_What the exercise asks_
You are to retype exactly the line with "lembarkerjauntukanak.com (143, 2256)" and every line after it in the entries below.

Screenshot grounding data
__________________________________________________

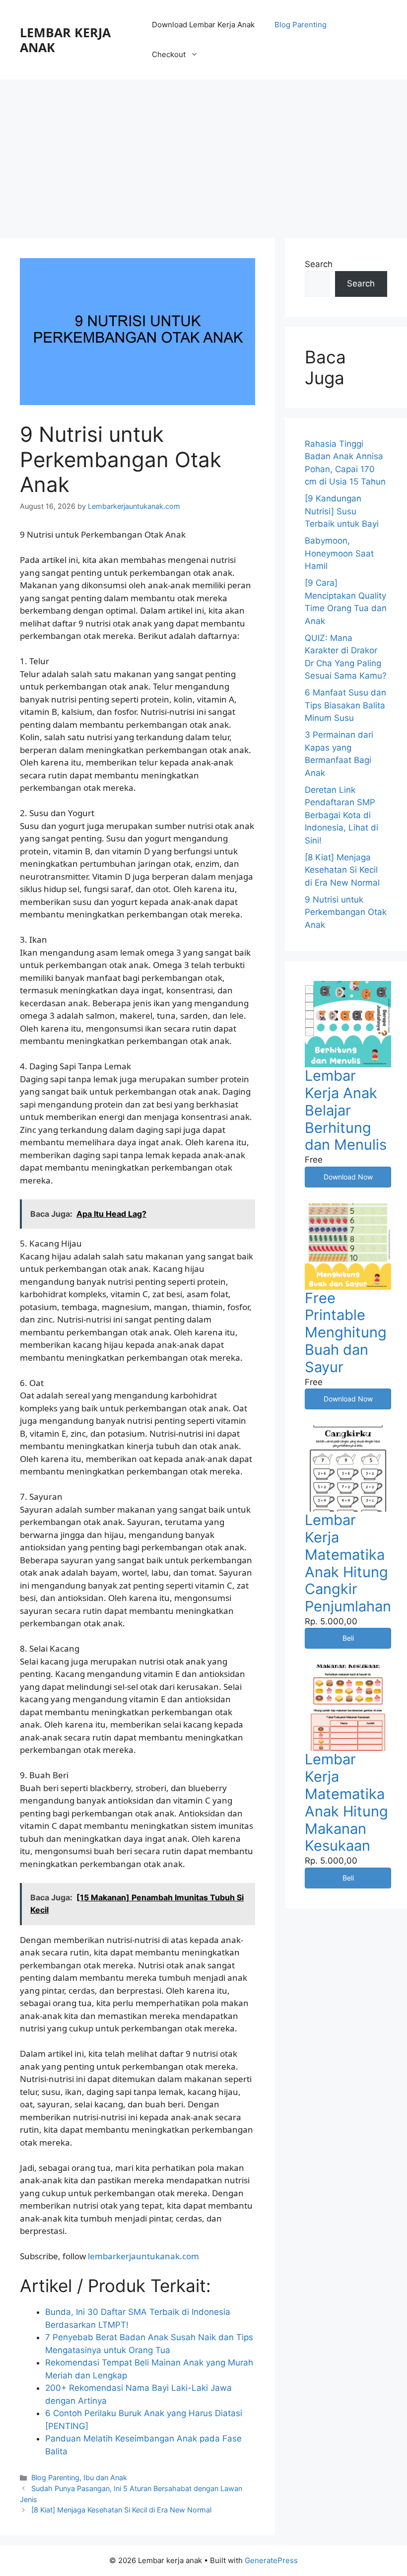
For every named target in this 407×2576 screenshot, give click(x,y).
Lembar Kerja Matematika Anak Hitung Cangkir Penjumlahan (348, 1563)
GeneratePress (271, 2560)
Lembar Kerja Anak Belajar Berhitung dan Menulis (346, 1110)
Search (319, 264)
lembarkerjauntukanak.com (143, 2256)
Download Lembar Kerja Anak (203, 24)
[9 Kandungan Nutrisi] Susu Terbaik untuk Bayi (342, 511)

__________________________________________________

_Response to the exercise_
lembarkerjauntukanak.com (143, 2256)
Download Lembar Kerja Anak (203, 24)
[9 Kandungan Nutrisi] Susu Terbaik untuk Bayi (342, 511)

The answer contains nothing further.